If it is a proposal to add to core, I'd like to suggest a close cousin function of first()/last(): only(). [1]
It would behave like first() but would throw an error if it encountered more than one distinct value in the window.
This would be helpful in dependent grouping situations like this:
select a.keyval, a.name_of_the thing, sum(b.metric_value) as metric_value
from a
join b on b.a_keyval = a.keyval
group by a.keyval, a.name_of_the_thing
Now, everyone's made this optimization to reduce group-by overhead:
select a.keyval, min(a.name_of_the_thing) as name_of_the_thing, sum(b.metric_value) as metric_value
from a
join b on b.a_keyval = a.keyval
group by a.keyval
Which works fine, but it's self-anti-documenting:
- it implies that name of the thing *could* be different across rows with the same keyval
- it implies we have some business preference for names that are first in alphabetical order.

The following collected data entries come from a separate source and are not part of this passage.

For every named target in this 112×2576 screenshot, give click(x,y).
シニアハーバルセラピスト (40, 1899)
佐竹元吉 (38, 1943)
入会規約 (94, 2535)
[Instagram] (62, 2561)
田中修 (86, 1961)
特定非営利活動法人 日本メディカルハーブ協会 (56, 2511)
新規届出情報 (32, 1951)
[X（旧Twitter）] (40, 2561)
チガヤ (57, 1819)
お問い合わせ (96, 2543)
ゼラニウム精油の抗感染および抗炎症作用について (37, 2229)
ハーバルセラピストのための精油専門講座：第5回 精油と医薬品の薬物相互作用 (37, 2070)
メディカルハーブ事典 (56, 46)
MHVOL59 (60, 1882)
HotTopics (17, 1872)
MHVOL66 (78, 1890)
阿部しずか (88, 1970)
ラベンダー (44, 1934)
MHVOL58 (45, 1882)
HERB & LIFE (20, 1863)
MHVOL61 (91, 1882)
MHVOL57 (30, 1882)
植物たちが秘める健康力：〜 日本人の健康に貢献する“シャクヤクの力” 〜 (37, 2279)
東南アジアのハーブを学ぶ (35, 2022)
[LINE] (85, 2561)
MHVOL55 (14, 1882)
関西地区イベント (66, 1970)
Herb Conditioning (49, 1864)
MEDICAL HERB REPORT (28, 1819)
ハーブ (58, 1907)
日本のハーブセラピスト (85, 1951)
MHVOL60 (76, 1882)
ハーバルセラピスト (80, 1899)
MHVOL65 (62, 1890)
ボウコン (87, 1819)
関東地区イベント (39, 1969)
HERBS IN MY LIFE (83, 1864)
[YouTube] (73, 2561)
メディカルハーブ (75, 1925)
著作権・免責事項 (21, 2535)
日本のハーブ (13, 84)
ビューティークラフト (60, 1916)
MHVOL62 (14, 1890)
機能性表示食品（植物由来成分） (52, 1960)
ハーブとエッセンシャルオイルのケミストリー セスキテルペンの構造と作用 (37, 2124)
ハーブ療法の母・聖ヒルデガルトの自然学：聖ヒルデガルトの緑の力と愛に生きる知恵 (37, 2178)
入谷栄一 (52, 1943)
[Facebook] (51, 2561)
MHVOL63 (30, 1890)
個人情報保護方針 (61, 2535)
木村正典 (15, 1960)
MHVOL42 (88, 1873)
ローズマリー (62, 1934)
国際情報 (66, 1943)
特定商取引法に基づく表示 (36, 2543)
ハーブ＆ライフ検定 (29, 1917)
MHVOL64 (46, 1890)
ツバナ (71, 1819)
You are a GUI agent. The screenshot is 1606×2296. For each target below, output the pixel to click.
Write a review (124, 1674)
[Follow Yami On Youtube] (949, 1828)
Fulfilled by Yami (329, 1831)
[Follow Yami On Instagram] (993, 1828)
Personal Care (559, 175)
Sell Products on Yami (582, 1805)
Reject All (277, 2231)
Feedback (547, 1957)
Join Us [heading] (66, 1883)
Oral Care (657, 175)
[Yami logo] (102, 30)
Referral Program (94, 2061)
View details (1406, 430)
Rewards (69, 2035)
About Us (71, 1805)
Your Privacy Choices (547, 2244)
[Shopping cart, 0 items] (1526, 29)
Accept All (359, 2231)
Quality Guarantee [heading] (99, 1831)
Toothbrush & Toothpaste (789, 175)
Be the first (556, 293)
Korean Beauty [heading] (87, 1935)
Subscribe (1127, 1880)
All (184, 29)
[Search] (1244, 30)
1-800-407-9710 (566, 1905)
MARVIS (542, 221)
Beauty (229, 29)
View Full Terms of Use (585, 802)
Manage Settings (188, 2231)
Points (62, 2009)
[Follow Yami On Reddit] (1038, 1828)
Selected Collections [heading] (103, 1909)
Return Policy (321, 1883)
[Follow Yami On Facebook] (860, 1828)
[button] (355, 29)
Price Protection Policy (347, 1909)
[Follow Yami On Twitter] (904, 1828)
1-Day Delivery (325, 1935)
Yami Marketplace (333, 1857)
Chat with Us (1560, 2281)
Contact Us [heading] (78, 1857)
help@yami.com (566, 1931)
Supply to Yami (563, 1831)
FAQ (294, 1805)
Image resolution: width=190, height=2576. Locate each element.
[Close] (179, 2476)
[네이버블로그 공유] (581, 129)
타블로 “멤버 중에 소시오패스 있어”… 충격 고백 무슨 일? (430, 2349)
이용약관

- it implies that the string has more in common with the summed metrics (imagine this query has dozens of them) than the key values to the left.
Using first(a.name_of_the_thing) is less overhead than min()/max(), but has the same issues listed above.
By using only(a.name_of_the_thing) we'd have a bit more clarity that the author expected all of those values to be the same across the aggregate window, and discovering otherwise was reason enough to fail the query.
*IF* we're considering adding these to core, I think that only() would be just a slight modification of the last() implementation, and could be done at the same time.
[1] I don't care what it gets named. I just want the functionality.